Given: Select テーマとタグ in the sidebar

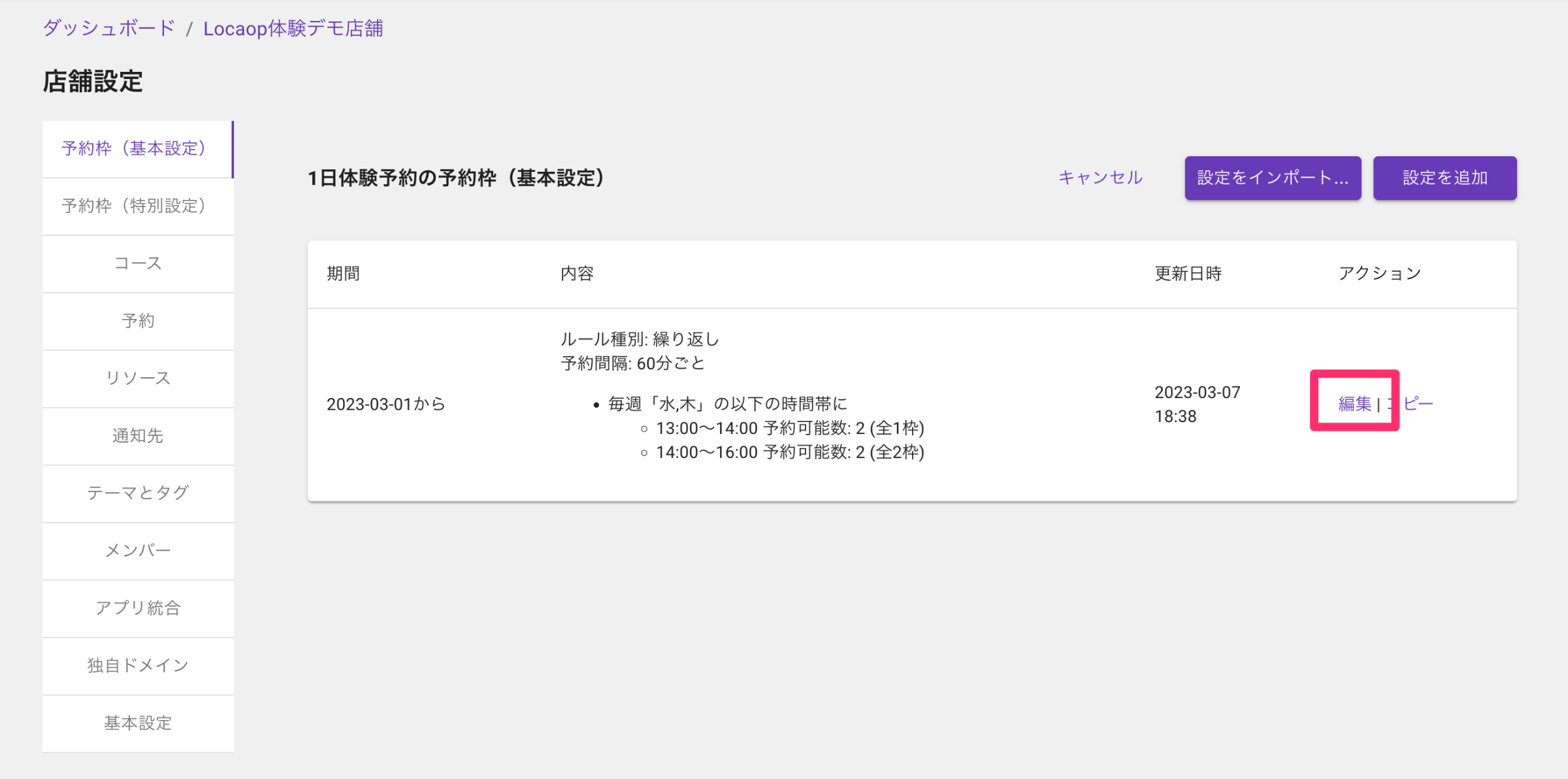Looking at the screenshot, I should 137,493.
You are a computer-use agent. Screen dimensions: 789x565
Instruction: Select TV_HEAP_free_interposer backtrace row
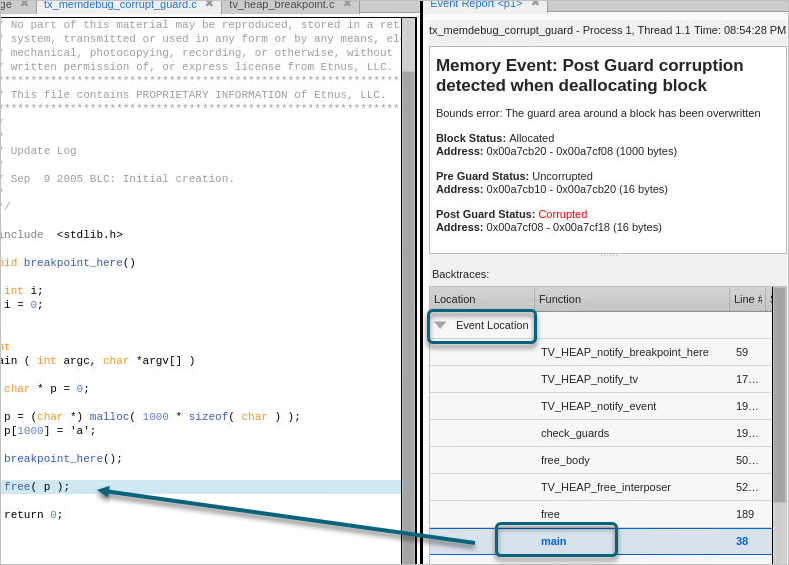tap(605, 487)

* Direction
Extract every line in the records that contains the string "Select".

* Worked answer
Given: Select テーマとタグ in the sidebar
Instruction: Select TV_HEAP_free_interposer backtrace row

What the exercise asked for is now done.